In questo momento mi sto concentrando sul teatro. Dopo molto anni sto lavorando nuovamente con Pino Quartullo e collaborando con Sergio Pierattini, che considero uno degli autori più geniali che ci siano attualmente nel panorama teatrale italiano. Dovrebbe poi ripartire la tournée dello spettacolo Uno sguardo dal ponte di Arthur Miller, con Sebastiano Somma protagonista, che la scorsa stagione è andata molto bene. Quello che in generale sento il bisogno di fare è una commedia teatrale brillante, tragicomica, che mi permetta di lavorare su un personaggio più leggero ed estroverso, che tiri fuori i sentimenti invece di fare come Mauro, a cui il mondo in qualche modo gli si ribalta dentro.
Con quali registi cinematografici ti piacerebbe lavorare in futuro?

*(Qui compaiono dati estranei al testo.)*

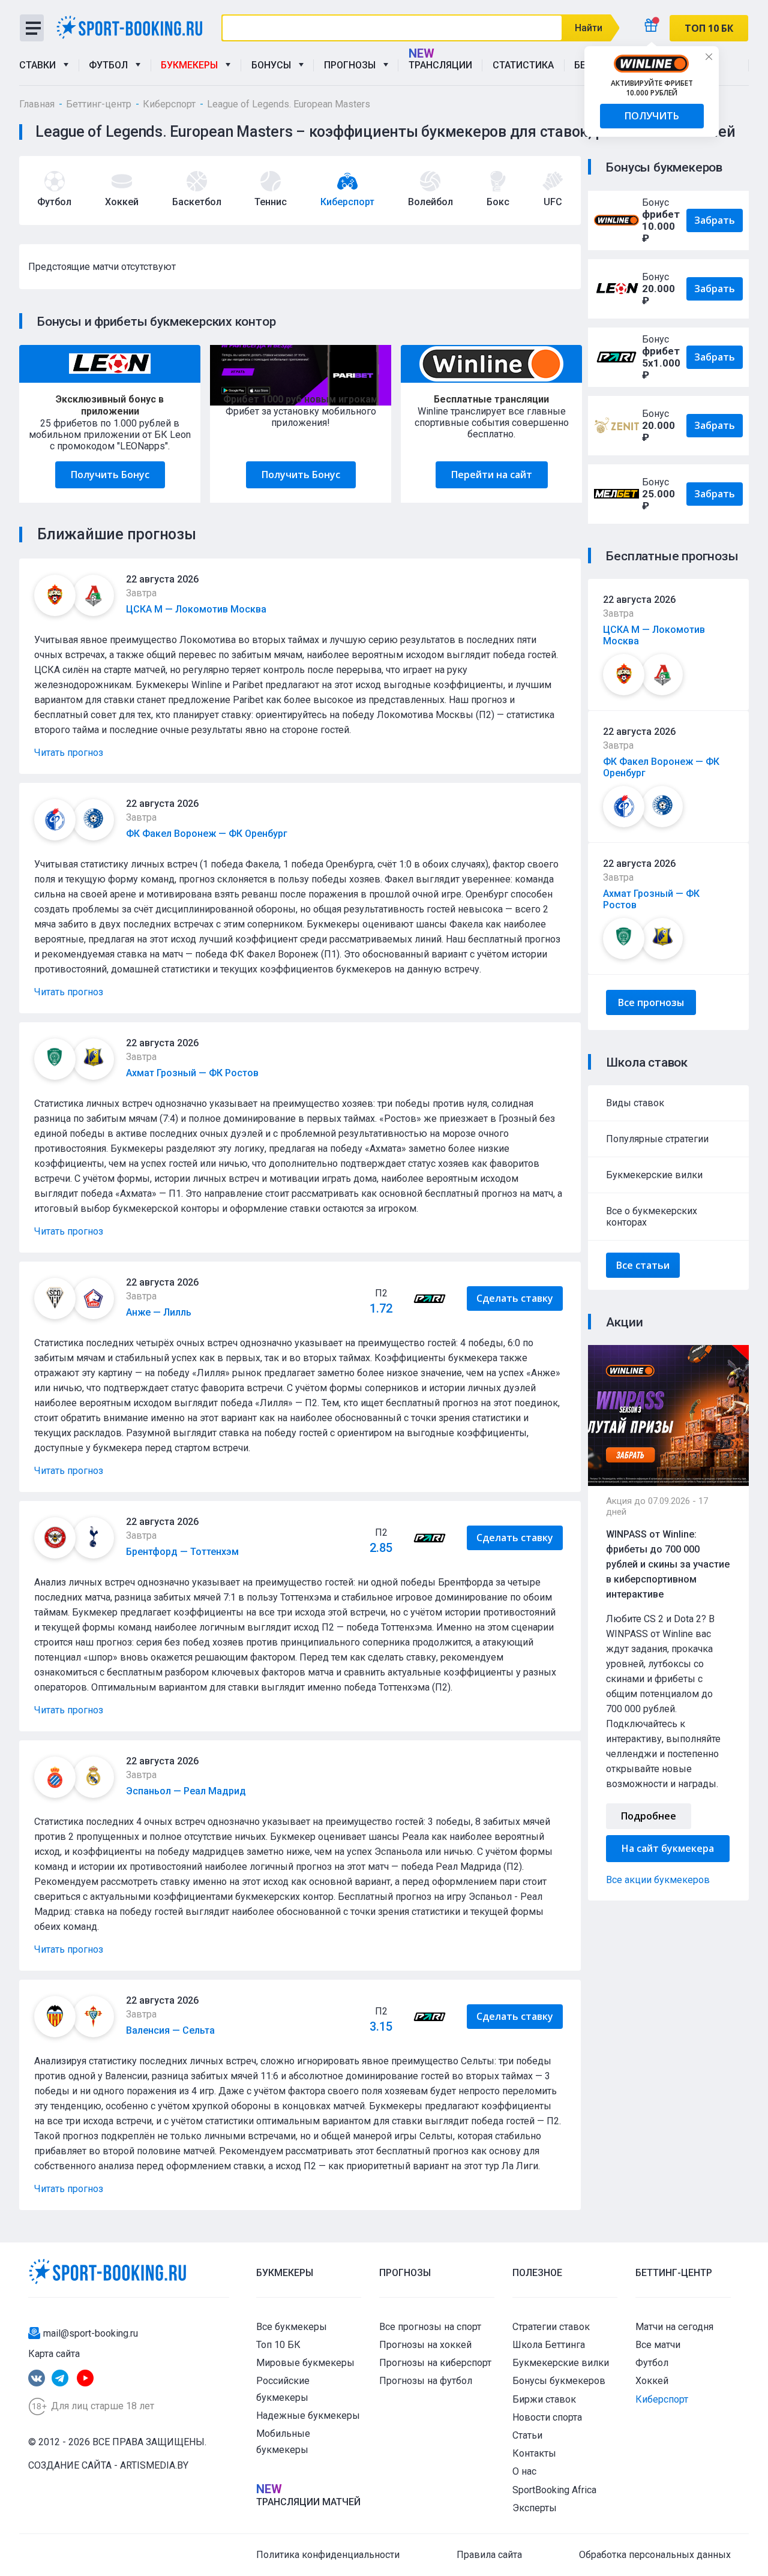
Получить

I nomi sarebbero molti, ma limitandomi a farne pochi posso dire che sarei senz'altro entusiasta di lavorare con uno dei registi che in assoluto negli anni ho stimato di più, Gabriele Salvatores, o con Paolo Sorrentino. Poi c'è Giovanni Veronesi, che fa commedie di un certo tipo che mi piacciono, ma sarei contento anche di tornare a lavorare con gli stessi Botrugno e Coluccini, Gabriele Mainetti o Diego Bianchi, di cui nutro grandissima stima.